WHAT IS REQUIRED -
Everything from the line that contains "You are a computer-use" through the final line of the records below should be quoted exactly, except the pictures.

=== INPUT DATA ===

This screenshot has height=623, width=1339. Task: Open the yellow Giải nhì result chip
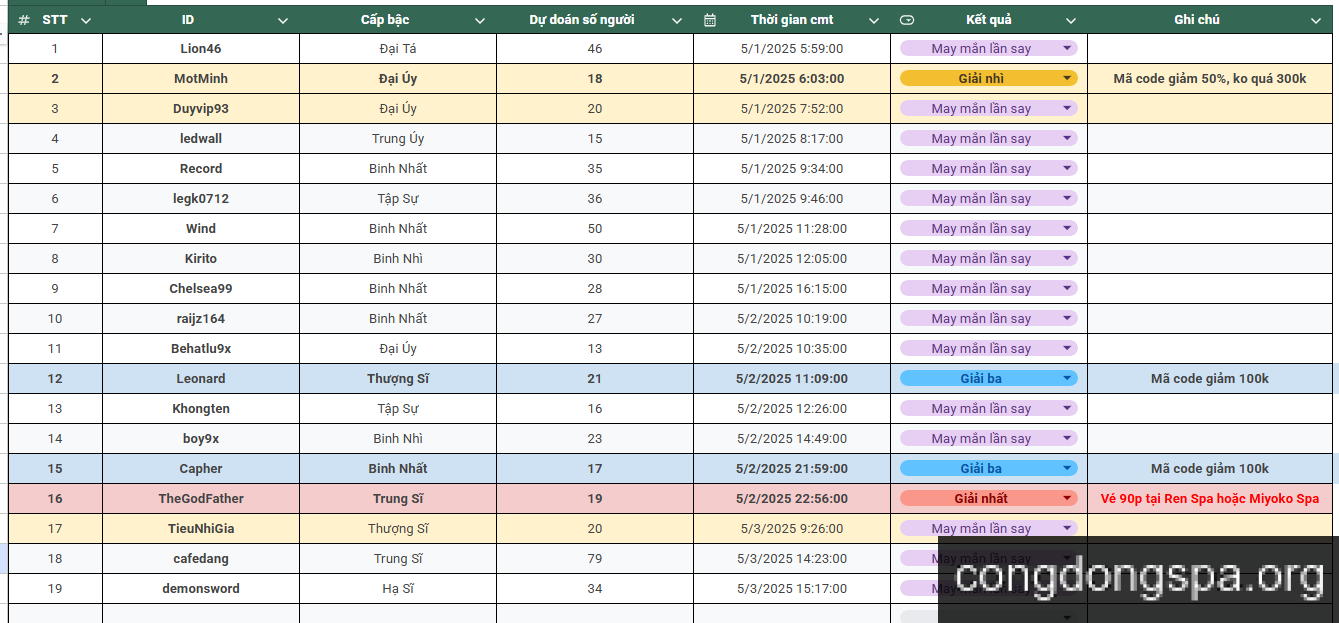pyautogui.click(x=988, y=78)
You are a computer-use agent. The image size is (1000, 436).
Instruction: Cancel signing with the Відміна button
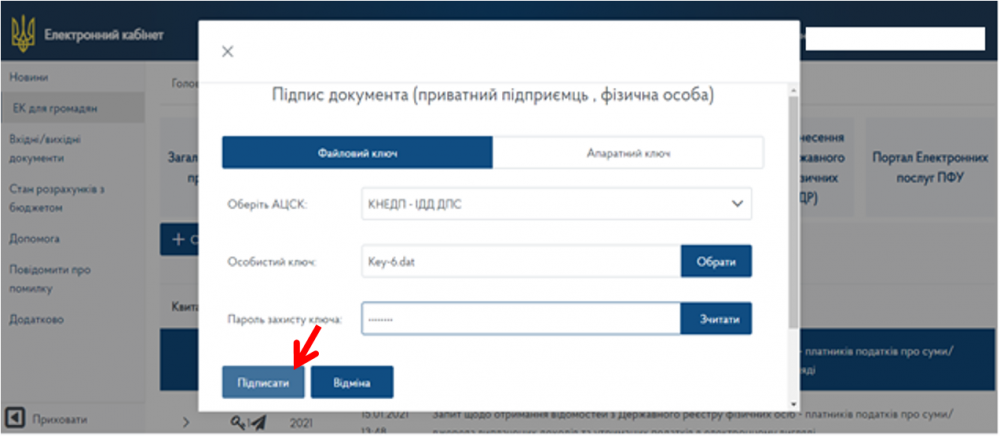pyautogui.click(x=352, y=382)
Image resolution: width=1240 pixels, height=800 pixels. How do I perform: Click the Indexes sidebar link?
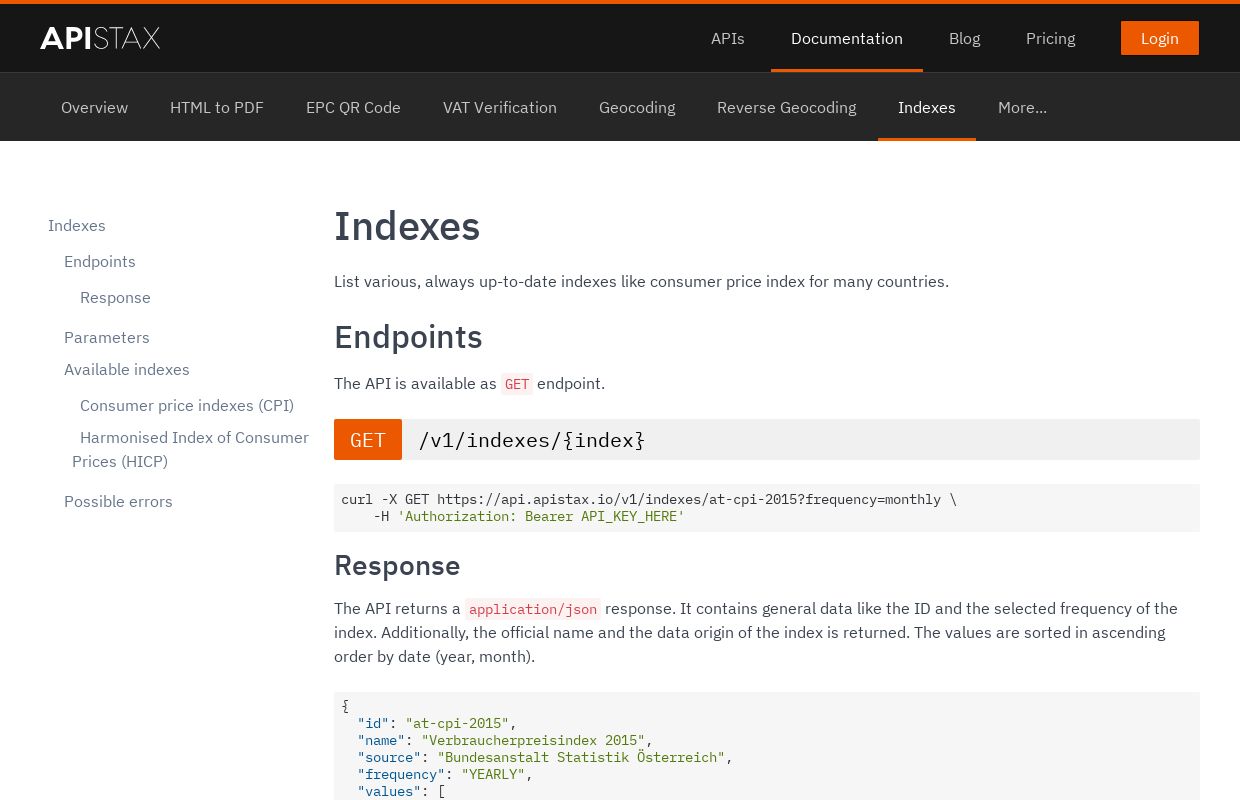click(x=76, y=225)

===

SOLUTION TO THIS EXERCISE -
You are a computer-use agent. The image size is (1000, 436).
Instruction: Cancel signing with the Відміна button
pyautogui.click(x=352, y=382)
Image resolution: width=1240 pixels, height=800 pixels. How do I perform: Click the Indexes sidebar link?
click(x=76, y=225)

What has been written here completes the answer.